Posts filed under 'Work'
August 2nd, 2007
I’m finishing up in Interactive Services on friday and starting a new job in the College of Surgeons later in August. I’ve had a great time in Interactive and learned loads but after 7 years it’s time to move on to new challenges.
February 6th, 2007
I got a chance to go down to DERI (Digital Enterprise Research Institute) in Galway yesterday to check on some e-learning research they’re carrying out. DERI is a worlwide collaboration between many institutes, of which Galway is the Irish base, whose main interest is the use of semantics and the semantic web. They’re doing a lot of interesting work but with this type of research you need keep a close eye on what’s been done to ensure it meets your business requirements and that it will be applicable in the corporate world.
Research and Development has quite often been overlooked in Irish based IT work but in recent times the government have pledged financial investment. R&D is critical to the long term success and growth of IT companies but too often it’s an afterthought or sidetrack from the day to day work. All about return on investment I suppose!
January 26th, 2007
A lot of work we deliver uses Flash Player so we’ve encountered almost every issue under the sun that clients can have when they ring up and tell us “it’s not working”. You get the mix of ActiveX issues in IE, dodgy installs of the flash player, browser or server caching of older versions of work, incompatible drivers and a sprinkling of abnormal client behaviour! The joys of figuring out why the application doesn’t work for one guy in outer Mongolia even though it works for the the other 9,999 employees is indeed profound
We generally use SWFObject to embed Flash in a web page. If you are still using the default embed code or not using any detection you should switch to SWFObject, it’s a JavaScript method that allows for progressive enhancement.
There’s a handy little Firefox extension called FlashSwitcher which is useful when you do a lot of Flash work. It allows you to switch between different versions of the plugin by just clicking a button on the bottom right of the toolbar window.
January 25th, 2007
I finally got round to checking out the much hyped Ruby on Rails development framework. I know I’m a bit slow getting to it but it’s hard to find time to do everything! We don’t use it at work because it doesn’t fit in with our Microsoft platform oriented clients. In fact the whole open source area is not something any of our clients seem too keen on working with.
It’s an open source web framework that makes developing database driven web applications very easy. I downloaded it and started some basic work and within a few minutes had it connected to one of our SQL Servers here and then with one line of code and some incredibly clever naming conventions you can manipulate your database tables at the drop of a hat. I’ll have to spend some more time checking it out, in between the .NET, Java, JavaScript, ActionScript and everything else I’m currently doing.

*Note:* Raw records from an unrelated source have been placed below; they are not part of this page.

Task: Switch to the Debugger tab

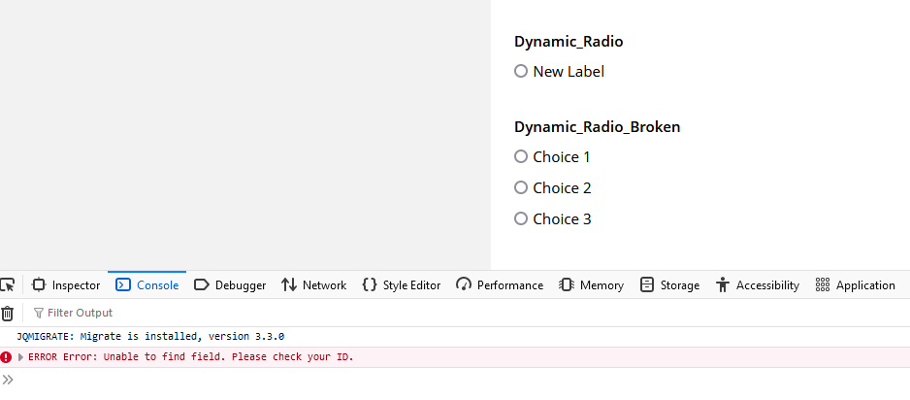Action: [x=230, y=285]
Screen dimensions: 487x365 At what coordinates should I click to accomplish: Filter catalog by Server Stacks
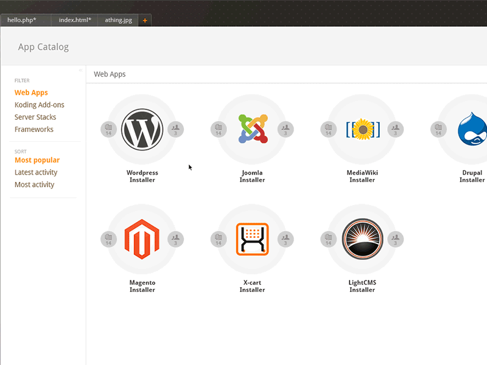(x=35, y=117)
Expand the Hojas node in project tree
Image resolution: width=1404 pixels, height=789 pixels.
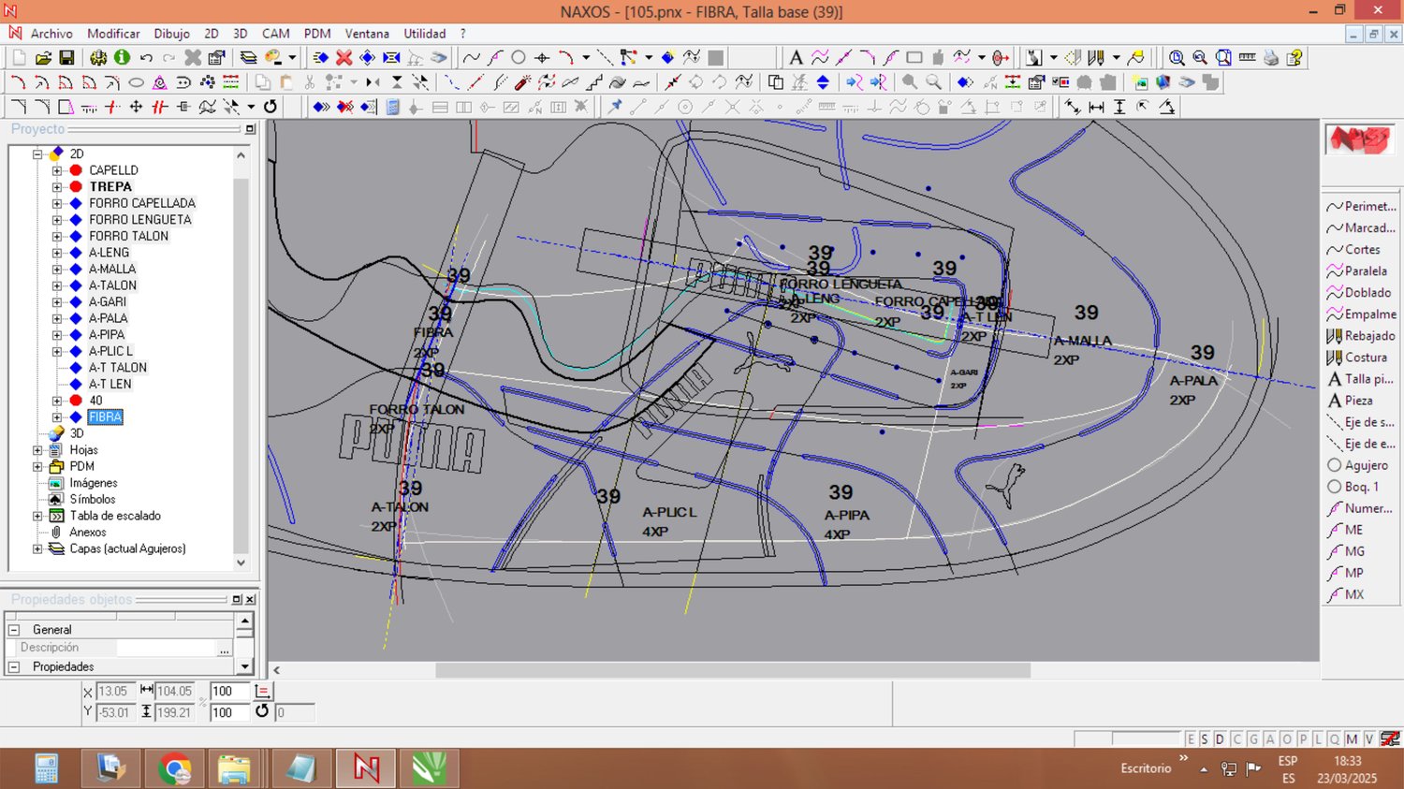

From a quick glance it appears that Blacknight are the only company in Ireland that offers hosting for it. Whatever anyone else says about them it’s good to see an Irish hosting company keeping up to date with the latest developments.
January 12th, 2007
Finally getting into some serious asp.net development, creating a custom solution for a client using asp.net 2(c#), Flash and XML. A mini stumbling block is trying to find a way of getting the asp.net page to read values in the flash movie. Previously would have done it in Javascript using flashmovie.GetVariable(”flash_data”). Not sure how or even if I can simulate something similar from the asp.net code. [Update] Can’t really. You still need JavaScript. So I’m doing that and using XMLHttpRequest to channel the data through to the asp.net code.
Still using Flash 6 too! Just can’t get away from it. So many of the companies we work for specify Flash 6 (and even bloody Flash 5) as a minimum. I guess these large corporations need to keep their systems locked down so the staff are prevented from upgrading anything and there’s still a sense of a distrust of Flash out there too.